Skip site navigation (1)Skip section navigation (2)
Date:      Fri, 1 Jun 2007 21:07:45 +0200 (CEST)
From:      Per Hedeland <per@hedeland.org>
To:        bakul@bitblocks.com, freebsd@hub.org
Cc:        freebsd-emulation@freebsd.org
Subject:   Re: Running "Windows Emulation" headless ... possible?
Message-ID:  <200706011907.l51J7jH2002189@pluto.hedeland.org>
In-Reply-To: <20070531220240.82E585B3E@mail.bitblocks.com>

next in thread | previous in thread | raw e-mail | index | archive | help
Bakul Shah <bakul@bitblocks.com> wrote:
>
>> >> Can I run two or more QEMU instances on the same server with different IPs
>> ?
>> >
>> > Yes.  But you have to make sure each machine gets its own mac
>> > address.
>> 
>> Is that addressed using the tap interface, as Scott mentioned?
>
>Yes.

Hm, maybe I misunderstand the question or the answer, but I disagree.:-)
The tap devices get their own MAC addresses, but they're basically
irrelevant - what you *do* need to do is give the *qemu* instances their
own MAC addresses, e.g. as '-net nic,macaddr=52:54:00:12:34:67' (the
default is 52:54:00:12:34:56 - I have no idea if qemu has reserved the
52:54:00 prefix, but I'm sticking to it:-). This is the MAC address that
shows up on the interface in the guest, and that everyone else on the
same network uses to reach it.

>  You'd probably want to put tap devices in a bridge (in
>/etc/qemu-ifup: ifconfig $1 up; ifconfig bridge0 addm $1).

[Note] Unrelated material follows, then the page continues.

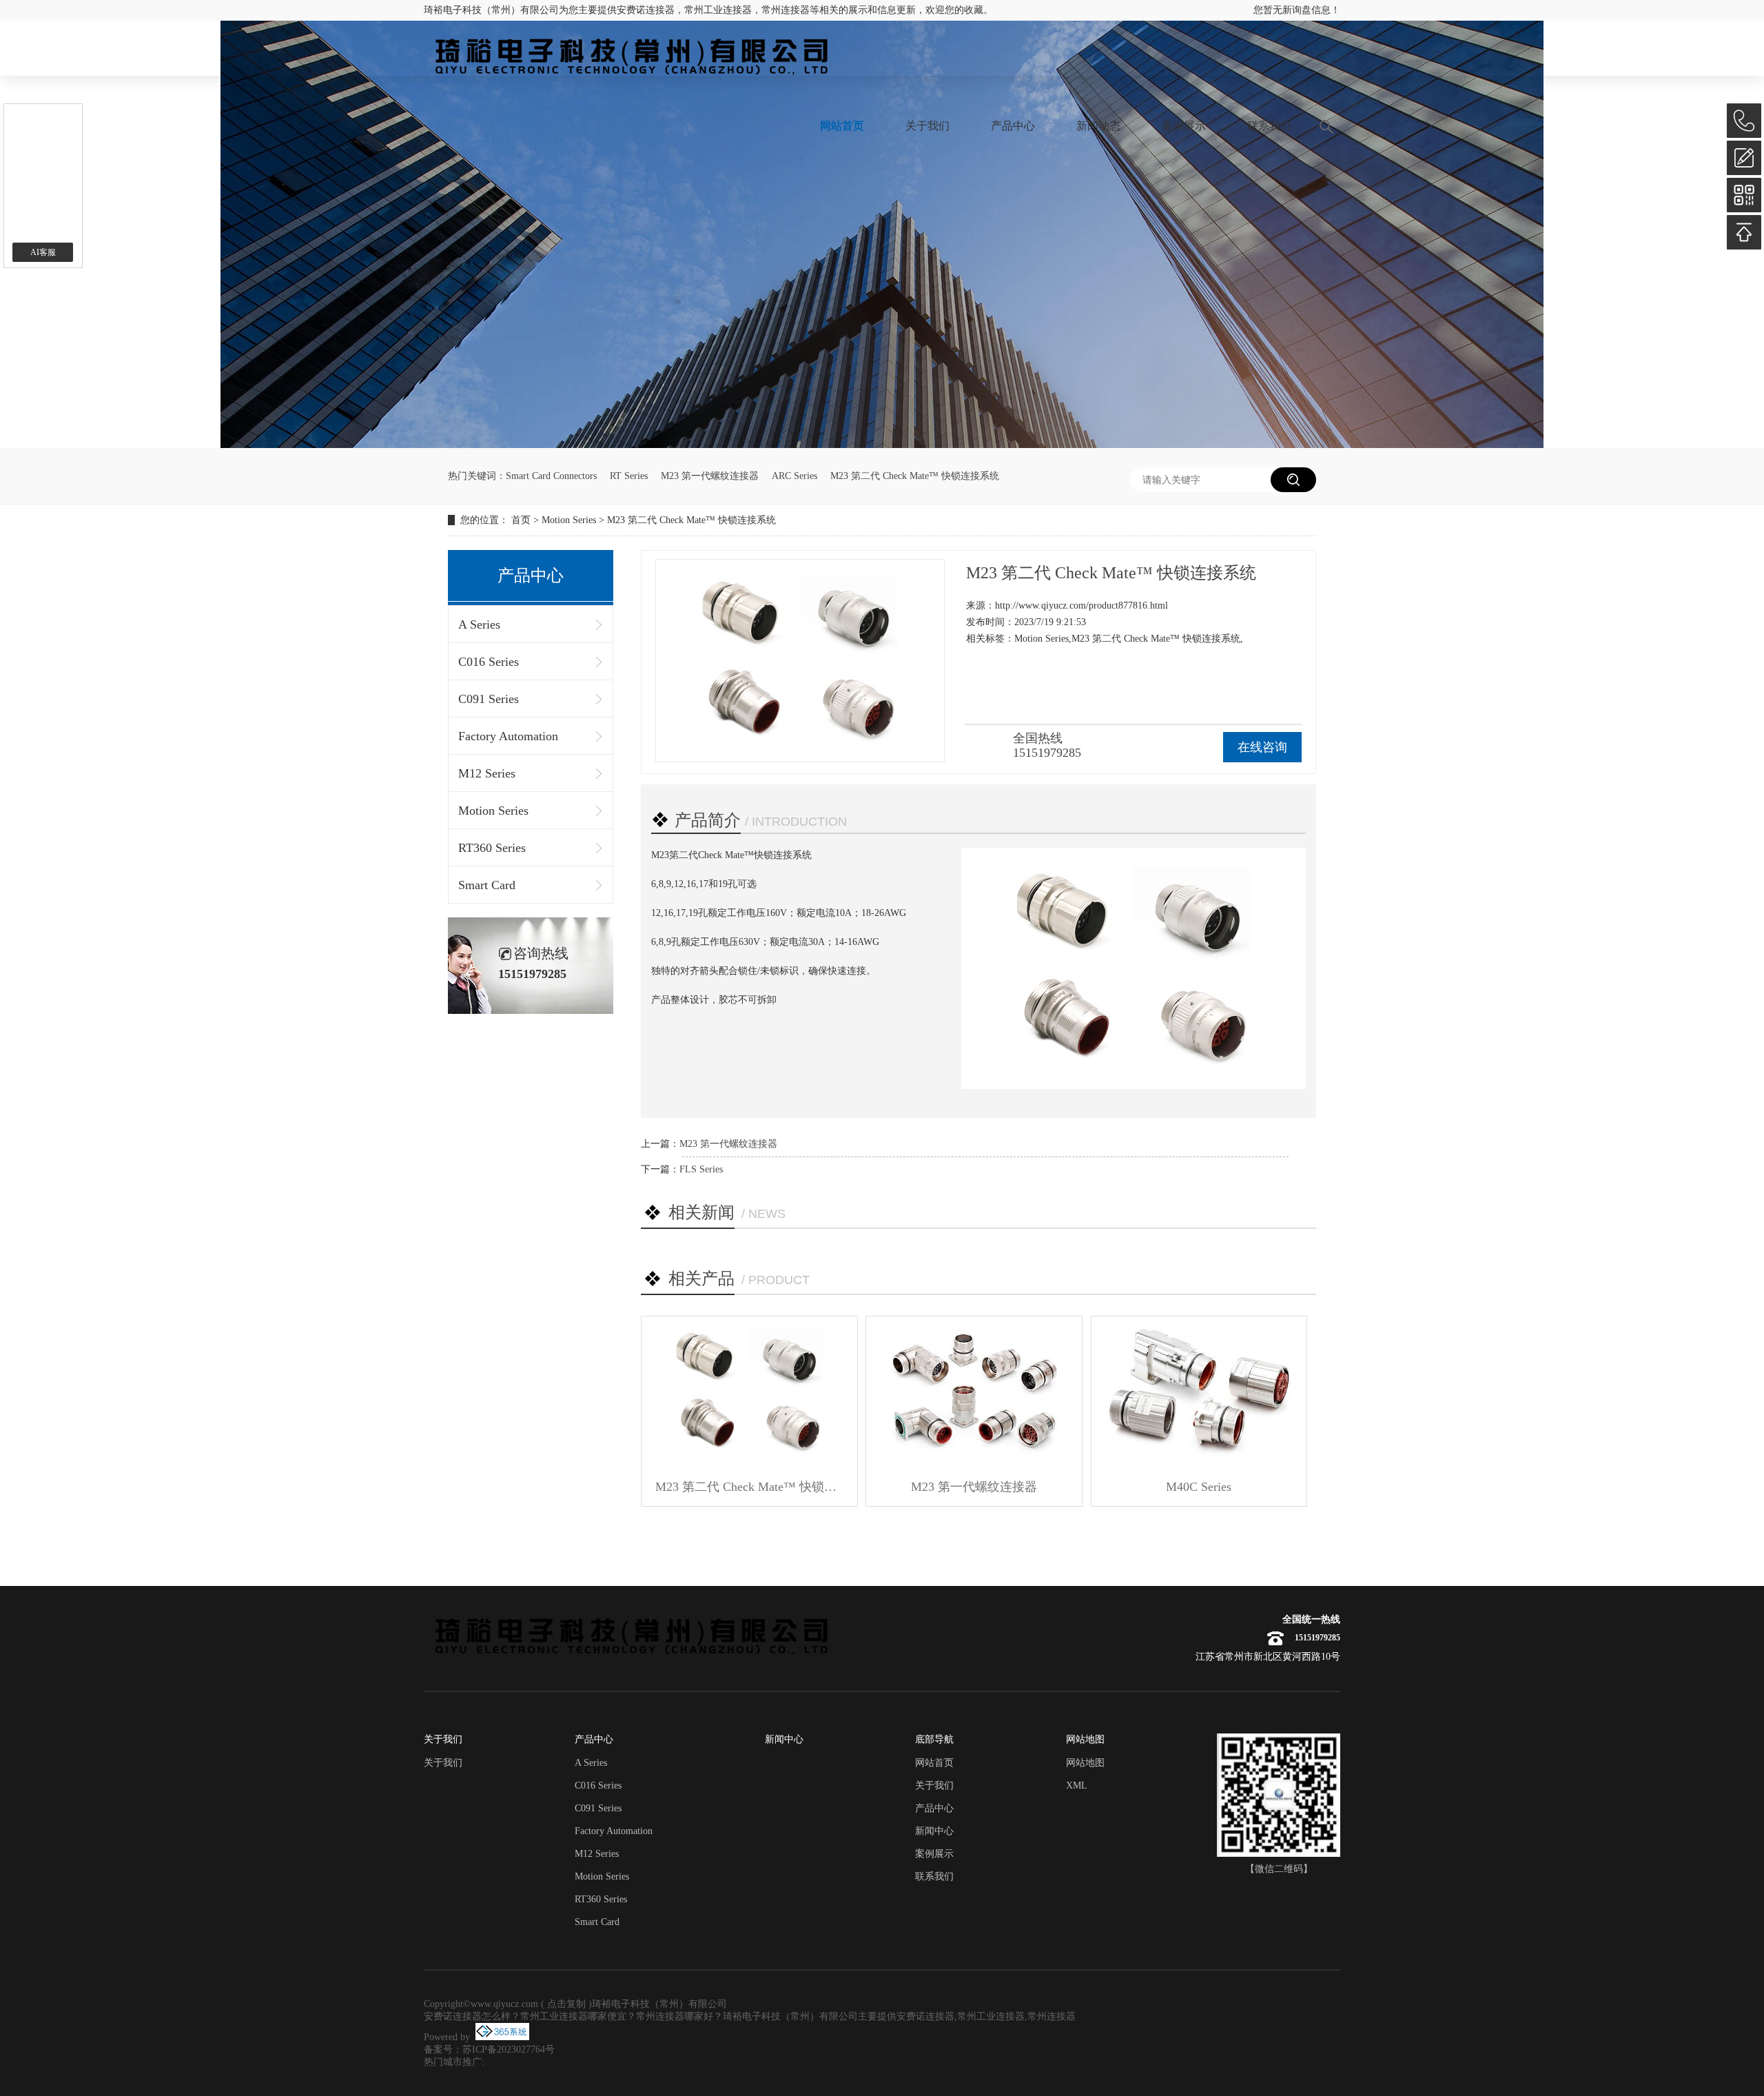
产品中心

That's what I do, and it works great. Actually I have a setup very
similar to what is described by Scott, but none of the problems he seems
to run into:-) - running on 6.1-RELEASE, so it's not specific to CURRENT
(I believe the description for 6.x that he linked to might possibly be
needed on earlier versions - since it's much less convenient, I think it
should be avoided). Actually I suspect that Scott's problems might just
be general "CURRENTness" rather than having anything to do with qemu - I
start and stop qemus all the time, at the moment I have 5 of them
bridged together with my physical interface, and though I occasionally
encounter some qemu flakiness, the networking is rock solid.

Comparing notes, I see these differences in my setup:

- I never unload modules - what's the point of that?

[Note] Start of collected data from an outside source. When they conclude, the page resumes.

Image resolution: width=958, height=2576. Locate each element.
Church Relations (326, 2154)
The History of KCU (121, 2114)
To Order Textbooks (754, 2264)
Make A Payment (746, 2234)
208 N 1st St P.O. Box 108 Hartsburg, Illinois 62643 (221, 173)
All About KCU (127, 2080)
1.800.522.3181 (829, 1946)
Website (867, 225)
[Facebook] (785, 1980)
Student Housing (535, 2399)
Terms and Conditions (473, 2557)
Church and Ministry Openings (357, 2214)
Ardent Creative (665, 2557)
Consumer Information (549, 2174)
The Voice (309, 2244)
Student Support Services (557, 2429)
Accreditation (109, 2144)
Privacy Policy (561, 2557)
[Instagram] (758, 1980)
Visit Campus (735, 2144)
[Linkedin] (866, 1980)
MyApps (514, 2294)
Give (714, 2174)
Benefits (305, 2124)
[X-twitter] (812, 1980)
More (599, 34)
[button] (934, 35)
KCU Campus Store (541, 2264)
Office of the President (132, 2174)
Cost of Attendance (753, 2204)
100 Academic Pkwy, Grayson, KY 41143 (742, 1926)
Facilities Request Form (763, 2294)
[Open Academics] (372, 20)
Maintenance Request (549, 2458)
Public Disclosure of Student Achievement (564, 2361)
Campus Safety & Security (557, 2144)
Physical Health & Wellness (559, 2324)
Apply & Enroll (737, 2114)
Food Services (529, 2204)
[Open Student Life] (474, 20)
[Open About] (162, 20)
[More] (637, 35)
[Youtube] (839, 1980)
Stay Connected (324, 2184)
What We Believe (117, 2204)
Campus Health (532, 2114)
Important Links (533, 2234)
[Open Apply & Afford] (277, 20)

- I never give an IP address to the bridge interface - this is wrong(tm)
  IMHO, and in any case there should not be any need for it.

- I don't have anything about tap in devfs.conf - but I have the
  corresponding thing set up via devfs.rules, which I believe is the
  right place for it to work "dynamically":

[localrules=10]
add path 'tap*' user per

  - which correlates to an entry in rc.conf:

devfs_system_ruleset="localrules"

And not difference, but choice: I create the bridge and add the physical
interface to it at boot via rc.conf:

cloned_interfaces="bridge0"
ifconfig_bridge0="addm bge0 up"

- and it stays that way all the time, and my qemu-up is:

sudo /sbin/ifconfig $1 up
sudo /sbin/ifconfig bridge0 addm $1

Now, I *do* get the error message:

ifconfig: BRDGADD tap0: File exists

the second and subsequent time a qemu happens to choose tap0 (and ditto
for the other tapN of course), but this is totally harmless - the fix is
to redirect stderr for the addm line to /dev/null, but one day it might
have something important to tell you.:-)

>Performance will be worse.  But I guess you knew that:-) Only
>you can decide if you can live with degraded performance.
>You can try running on an SMP machine but I am not sure if
>kqemu is SMP safe.

I'm using kqemu on SMP (dual core), but that doesn't mean that it's
safe:-) - as I wrote, I occasionally see some flakiness, like an
unexplainable kernel panic in a Linux guest (though actually that qemu
runs with -kernel-kqemu - which I've never found to be reliable to do on
more than one qemu at a time btw). It's certainly stable enough for me
though, and it has never caused any FreeBSD-host problems.